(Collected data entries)
---+---
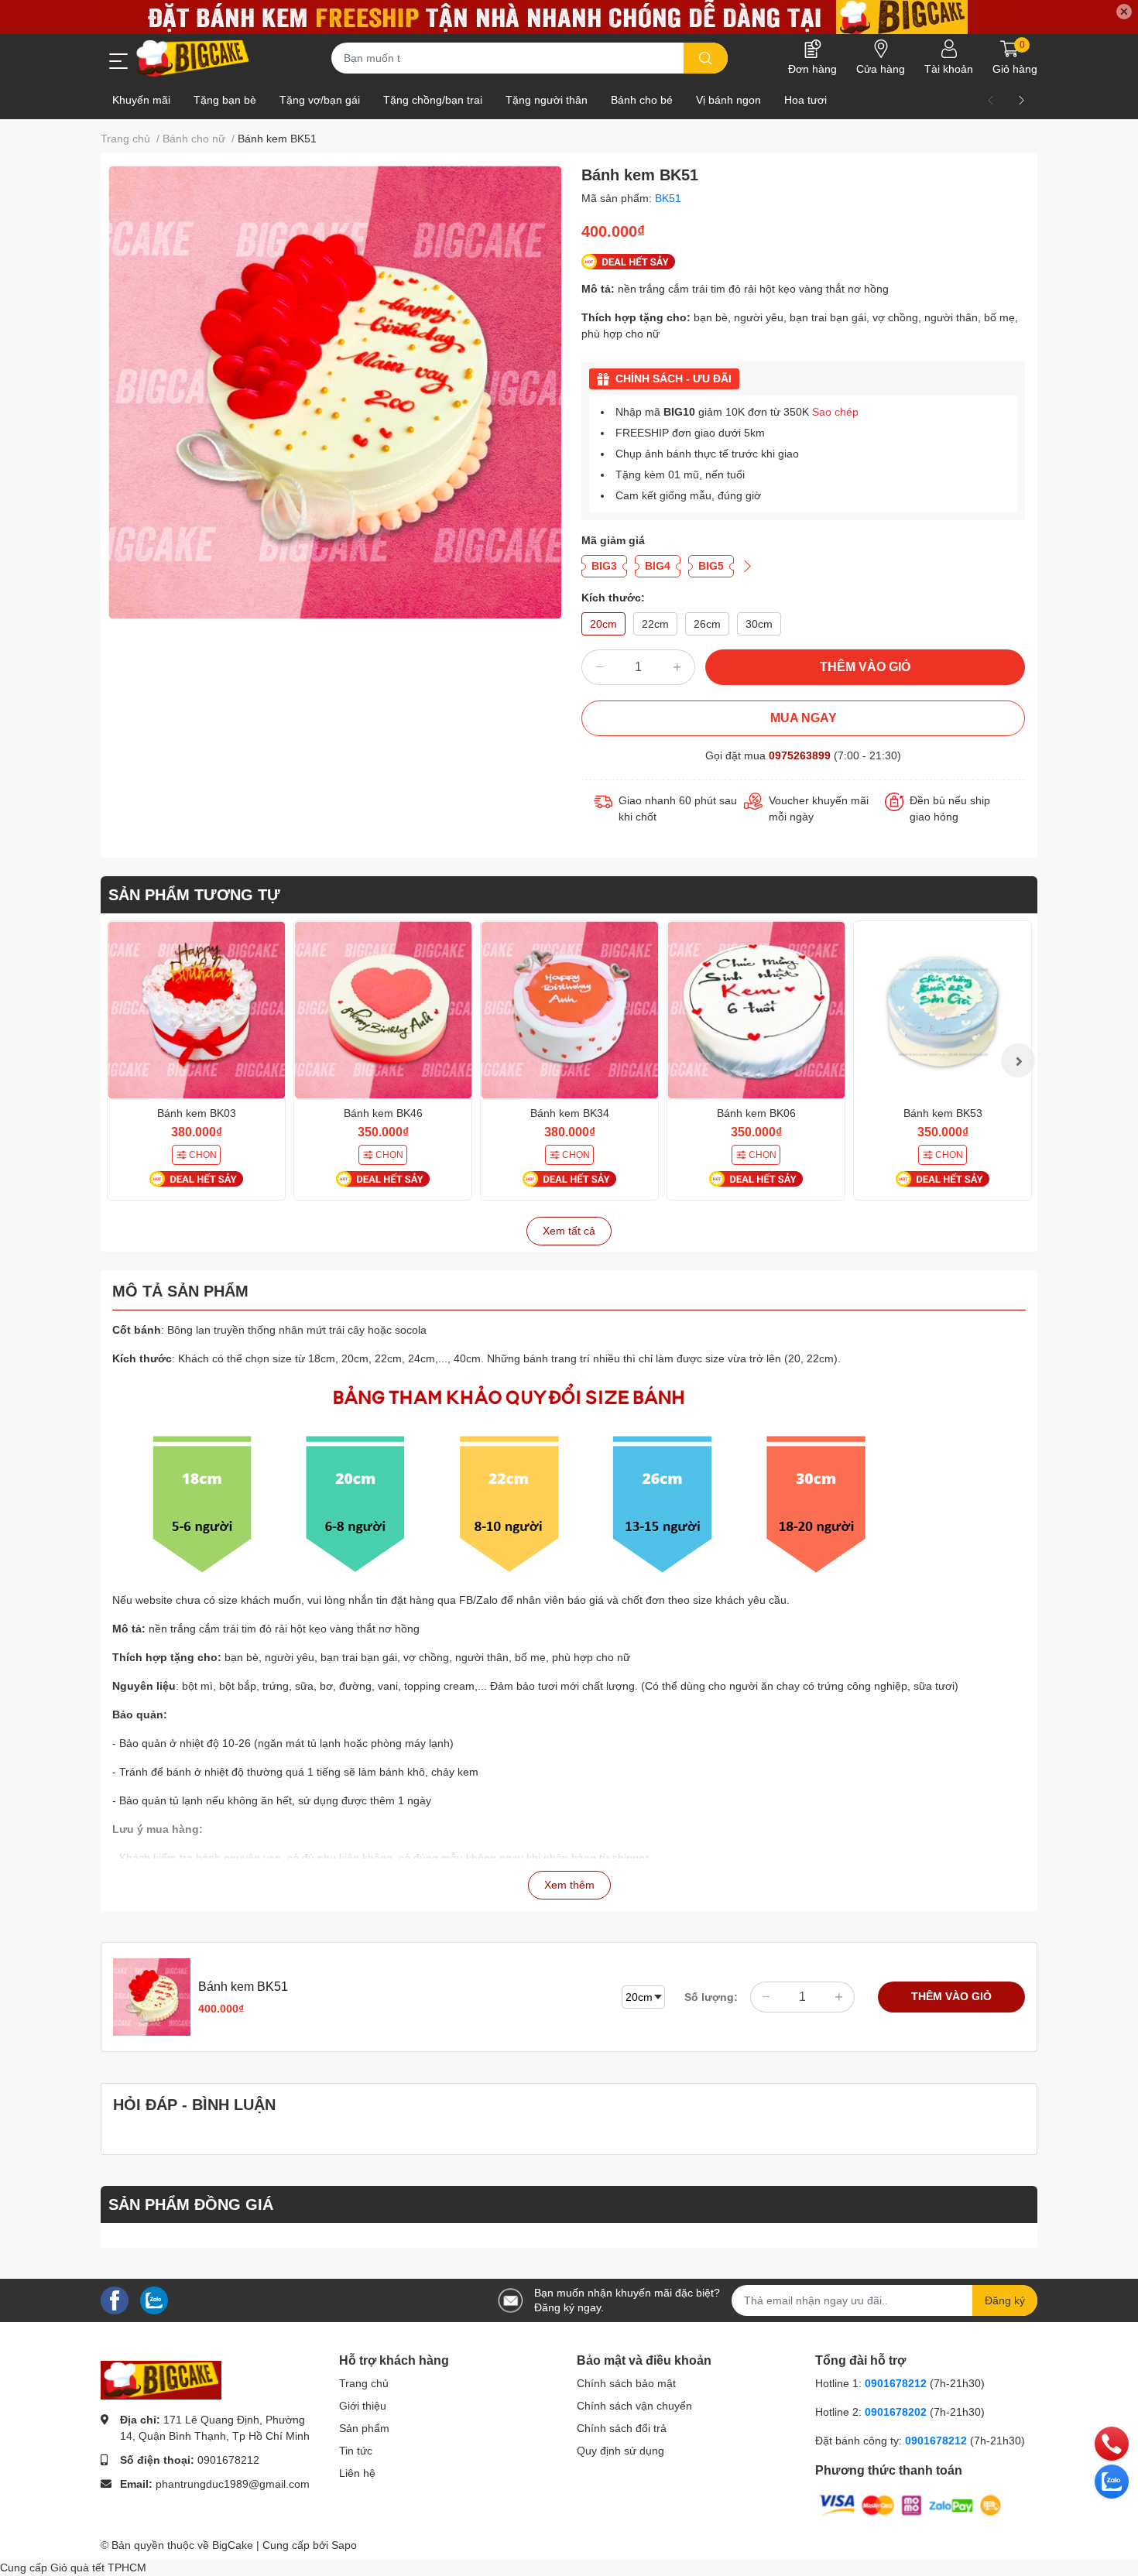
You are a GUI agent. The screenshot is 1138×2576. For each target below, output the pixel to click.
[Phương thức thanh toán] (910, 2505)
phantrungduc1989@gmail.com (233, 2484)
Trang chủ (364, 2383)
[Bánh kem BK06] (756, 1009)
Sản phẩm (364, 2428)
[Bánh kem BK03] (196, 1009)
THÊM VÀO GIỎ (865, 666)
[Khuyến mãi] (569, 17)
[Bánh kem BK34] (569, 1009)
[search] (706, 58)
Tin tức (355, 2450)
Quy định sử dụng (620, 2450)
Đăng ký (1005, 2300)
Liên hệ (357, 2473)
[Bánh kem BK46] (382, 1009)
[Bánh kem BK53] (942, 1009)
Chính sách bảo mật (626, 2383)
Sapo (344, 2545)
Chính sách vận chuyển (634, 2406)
---+---
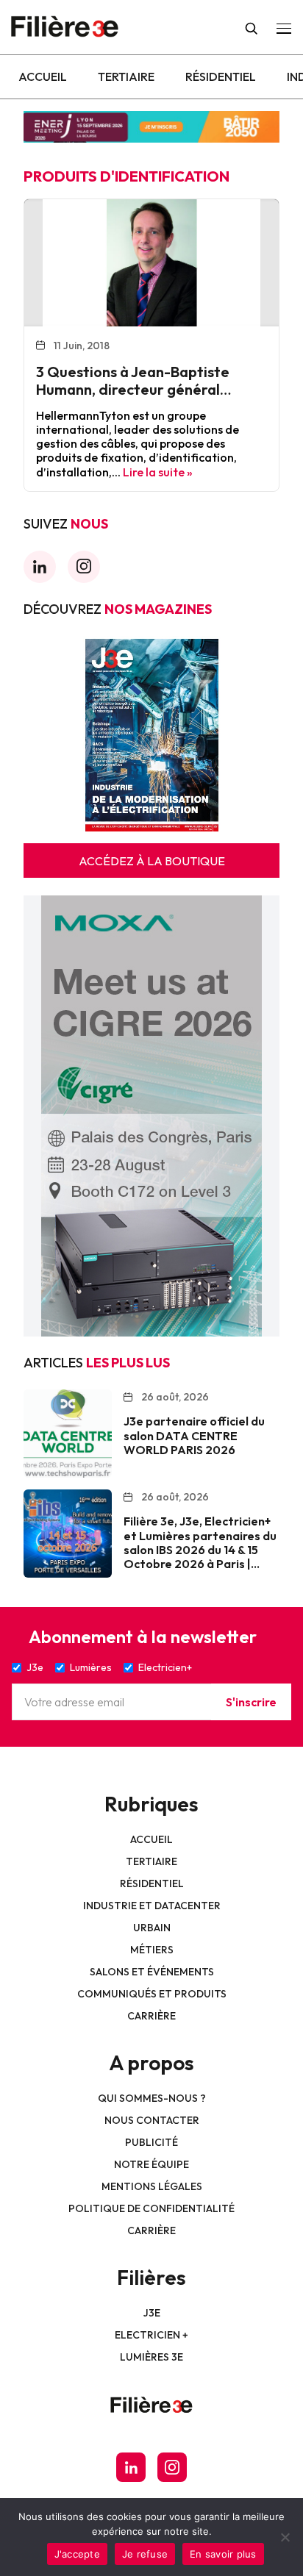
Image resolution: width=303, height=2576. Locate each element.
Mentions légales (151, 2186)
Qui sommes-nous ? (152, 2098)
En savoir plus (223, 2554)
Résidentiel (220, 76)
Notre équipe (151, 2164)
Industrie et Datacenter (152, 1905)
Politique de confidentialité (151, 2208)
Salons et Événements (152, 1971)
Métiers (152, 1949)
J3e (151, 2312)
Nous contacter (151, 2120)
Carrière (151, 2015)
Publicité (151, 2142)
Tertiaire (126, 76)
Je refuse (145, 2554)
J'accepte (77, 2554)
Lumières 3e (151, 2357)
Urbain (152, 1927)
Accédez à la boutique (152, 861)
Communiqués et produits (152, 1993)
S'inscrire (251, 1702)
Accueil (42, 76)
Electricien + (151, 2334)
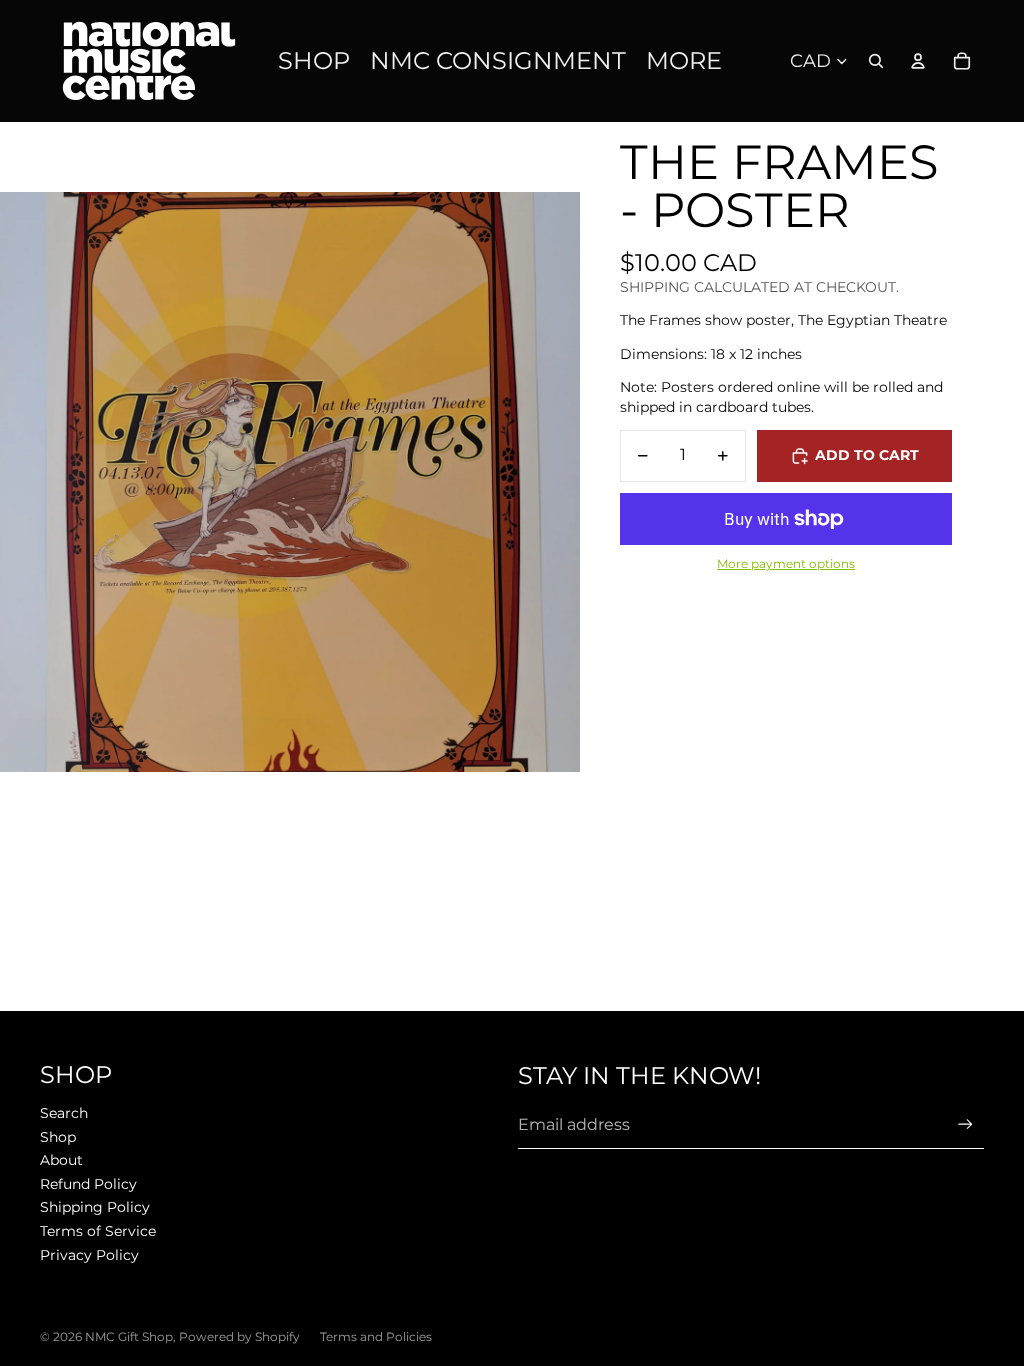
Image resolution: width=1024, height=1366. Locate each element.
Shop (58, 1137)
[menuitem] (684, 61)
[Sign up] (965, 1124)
---+---
With pictures excluded, reproduce exactly the lines above from the one containing "Publicité (151, 2142)" down to the one containing "[Sign up] (965, 1124)", those two included.

Publicité (151, 2142)
Tertiaire (126, 76)
Je refuse (145, 2554)
J'accepte (77, 2554)
Lumières 3e (151, 2357)
Urbain (152, 1927)
Accédez à la boutique (152, 861)
Communiqués et produits (152, 1993)
S'inscrire (251, 1702)
Accueil (42, 76)
Electricien + (151, 2334)
Image resolution: width=1024, height=1366. Locate each element.
Shop (58, 1137)
[menuitem] (684, 61)
[Sign up] (965, 1124)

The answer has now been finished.